**What is being asked**
Return the entries below word for word, keeping every line unchanged.

____________

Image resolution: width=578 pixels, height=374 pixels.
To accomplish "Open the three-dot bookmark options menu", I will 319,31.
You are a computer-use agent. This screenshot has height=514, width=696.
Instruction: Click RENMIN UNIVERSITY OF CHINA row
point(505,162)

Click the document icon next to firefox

____________

**The result**
Image resolution: width=578 pixels, height=374 pixels.
To accomplish "Open the three-dot bookmark options menu", I will 319,31.
You are a computer-use agent. This screenshot has height=514, width=696.
Instruction: Click RENMIN UNIVERSITY OF CHINA row
point(505,162)

Click the document icon next to firefox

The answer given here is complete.